Sampling from SWC Files

get_sample_pts_euclidean(forest: list[cajal.swc.NeuronTree], step_size: float) list[numpy.ndarray[Any, numpy.dtype[numpy.float64]]]

Sample points uniformly throughout the forest, starting at the roots, at the given step size.

Returns

a list of (x,y,z) coordinate triples, represented as numpy floating point arrays of shape (3,). The list length depends (inversely) on the value of step_size.

Parameters
Return type

list[numpy.ndarray[Any, numpy.dtype[numpy.float64]]]

icdm_euclidean(forest: list[cajal.swc.NeuronTree], num_samples: int) ndarray[Any, dtype[float64]]

Compute the (Euclidean) intracell distance matrix for the forest with n sample points.

Parameters
Returns

A condensed (vectorform) matrix of length n* (n-1)/2.

Return type

ndarray[Any, dtype[float64]]

geodesic_distance(wt1: Union[WeightedTreeRoot, WeightedTreeChild], h1: float, wt2: Union[WeightedTreeRoot, WeightedTreeChild], h2: float) float

Return the geodesic distance between p1=(wt1,h1) and p2=(wt2,h2).

Here, p1 is a point in a weighted tree which lies at height h1 above wt1. Similarly, p2 is a point in a weighted tree which lies at height h2 above wt2.

Parameters
  • wt1 (Union[WeightedTreeRoot, WeightedTreeChild]) – A node in a weighted tree.
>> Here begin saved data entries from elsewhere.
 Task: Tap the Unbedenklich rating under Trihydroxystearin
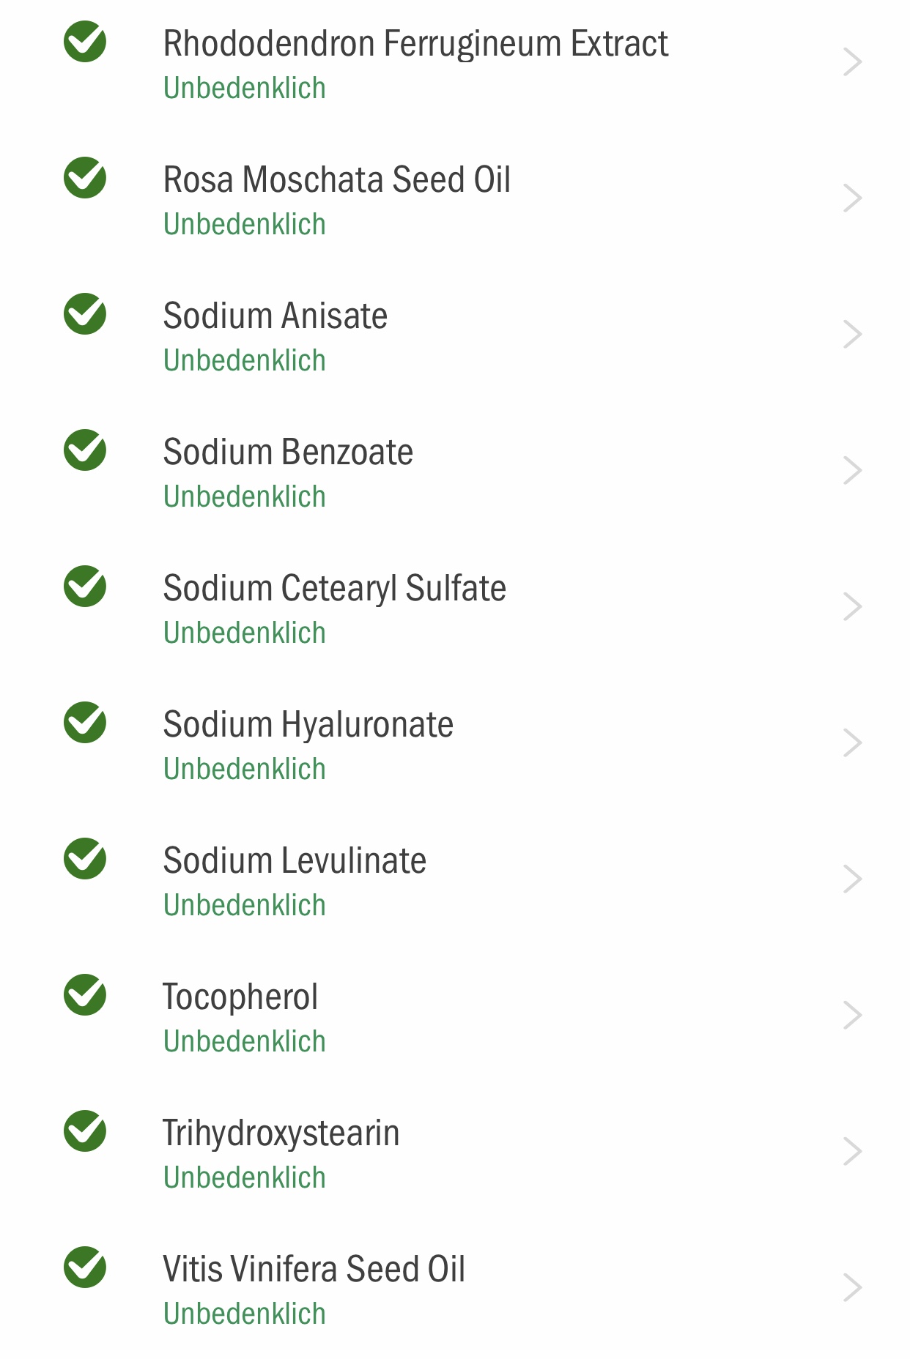pyautogui.click(x=245, y=1178)

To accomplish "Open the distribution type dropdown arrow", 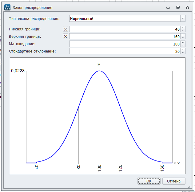I will point(183,18).
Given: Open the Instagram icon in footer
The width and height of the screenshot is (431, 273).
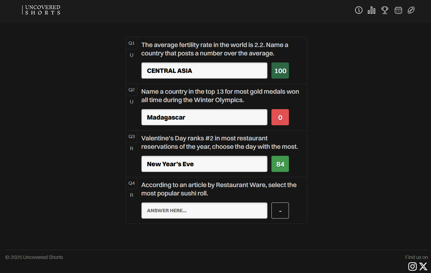Looking at the screenshot, I should tap(413, 266).
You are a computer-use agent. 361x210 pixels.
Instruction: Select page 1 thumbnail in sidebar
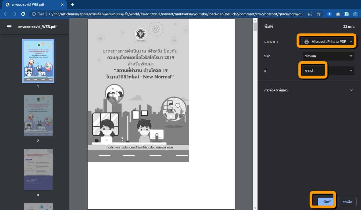pyautogui.click(x=38, y=61)
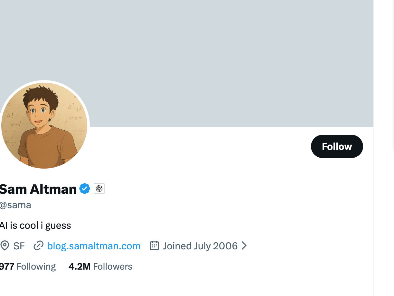
Task: Click the word Following in profile stats
Action: pyautogui.click(x=36, y=266)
  • h1 (float) – Represents a point p1 which lies h1 above wt1 in the tree, along the line segment connecting wt1 to its parent. h1 is assumed to be less than the distance between wt1 and wt1.parent; or if wt1 is a root node, h1 is assumed to be zero.

  • wt2 (Union[WeightedTreeRoot, WeightedTreeChild]) – A node in a weighted tree.

  • h2 (float) – Represents a point p2 which lies h2 above wt2 in the tree, along the line segment connecting wt2 to its parent. Similar assumptions as for h1.

Return type

float

get_sample_pts_geodesic(tree: NeuronTree, num_sample_pts: int) list[tuple[Union[cajal.weighted_tree.WeightedTreeRoot, cajal.weighted_tree.WeightedTreeChild], float]]

Sample points uniformly throughout the body of tree, starting at the root, returning a list of length num_sample_pts.

“Sample points uniformly” means that there is some scalar step_size such that a point p on a line segment of tree will be in the return list iff its geodesic distance from the origin is an integer multiple of step_size.

Returns

a list of pairs (wt, h), where wt is a node of tree, and h is a floating point real number representing a point p which lies a distance of h above wt on the line segment between wt and its parent. If wt is a child node, h is guaranteed to be less than the distance between wt and its parent. If wt is a root, h is guaranteed to be zero.

Parameters
Return type

list[tuple[Union[cajal.weighted_tree.WeightedTreeRoot, cajal.weighted_tree.WeightedTreeChild], float]]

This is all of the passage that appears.